=== Page extract ===
## Naive Bayes Sentiment Polarity Classifier

This notebook outlines our sentiment polarity model which takes movie reviews and predicts whether they are positive or negative based on the language used.

In [1]:
import glob
import os
import math
import re
import csv
import random

## Data Input

This function reads in the data and adds it to the training or test set while also labelling the data as positive or negative. 

This data contains 1000 positive and 1000 negative reviews. the data is split into 800 positive and 800 negative reviews for training and 100 postive and 100 negative reviews for testing. (90/10 split)

In [2]:
def train_test():
    train = []
    test = []
    
    neg_path = 'review_polarity/txt_sentoken/neg/'

    #negative data
    os.chdir(neg_path)

=== Stored data ===
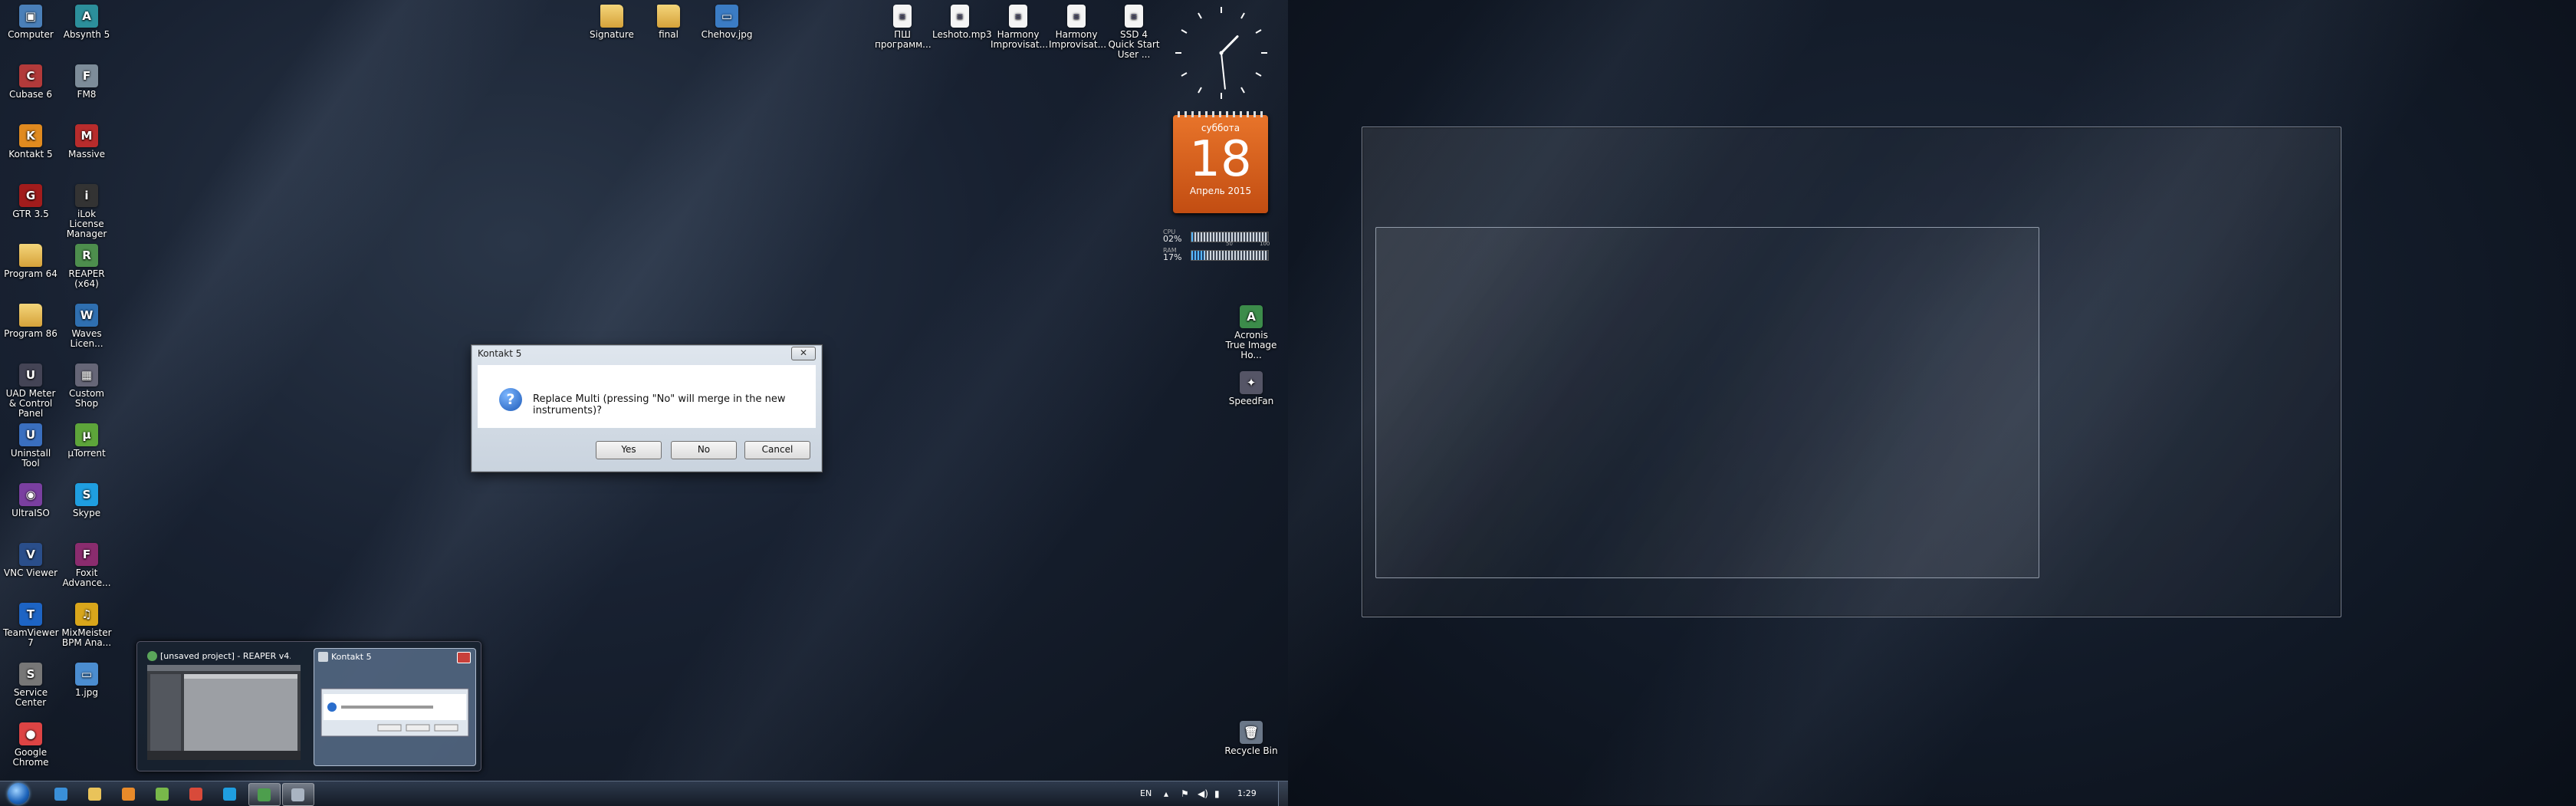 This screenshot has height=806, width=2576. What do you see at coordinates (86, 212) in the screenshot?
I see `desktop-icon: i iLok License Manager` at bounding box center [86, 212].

=== Instructions ===
1/ Answer these from the Naive Bayes notebook:
(a) What kind of reviews does the model take in?
(b) How many positive reviews and how many negative reviews does the data contain?
(c) What string is assigned to neg_path?
2/ Write the next part of the Naive Bayes notebook, picking up right after its final line.
The data was drawn from a separate source, not from the Naive Bayes notebook.

=== List of answers ===
1/
(a) Movie reviews.
(b) 1000 positive and 1000 negative reviews.
(c) 'review_polarity/txt_sentoken/neg/'

2/
    for file in os.listdir():
        #find test data
        if file[2]=='9':
            with open(file, 'r') as f:
                text = f.read()
                text = text.lower()
                text = re.sub(r'[^\w\s]','',text)
                text = text.replace("\n", "")
                test.append([file, text, 0])
        #find training data
        else:
            with open(file, 'r') as f:
                text = f.read()
                text = text.lower()
                text = re.sub(r'[^\w\s]','',text)
                text = text.replace("\n", "")
                train.append([file, text, 0])

    #positive data
    pos_path = '../../../review_polarity/txt_sentoken/pos/'
    os.chdir(pos_path)
    for file in os.listdir():
        #find test data
        if file[2]=='9':
            with open(file, 'r') as f:
                text = f.read()
                text = text.lower()
                text = re.sub(r'[^\w\s]','',text)
                text = text.replace("\n", "")
                test.append([file, text, 1])
        #find training data
        else:
            with open(file, 'r') as f:
                text = f.read()
                text = text.lower()
                text = re.sub(r'[^\w\s]','',text)
                text = text.replace("\n", "")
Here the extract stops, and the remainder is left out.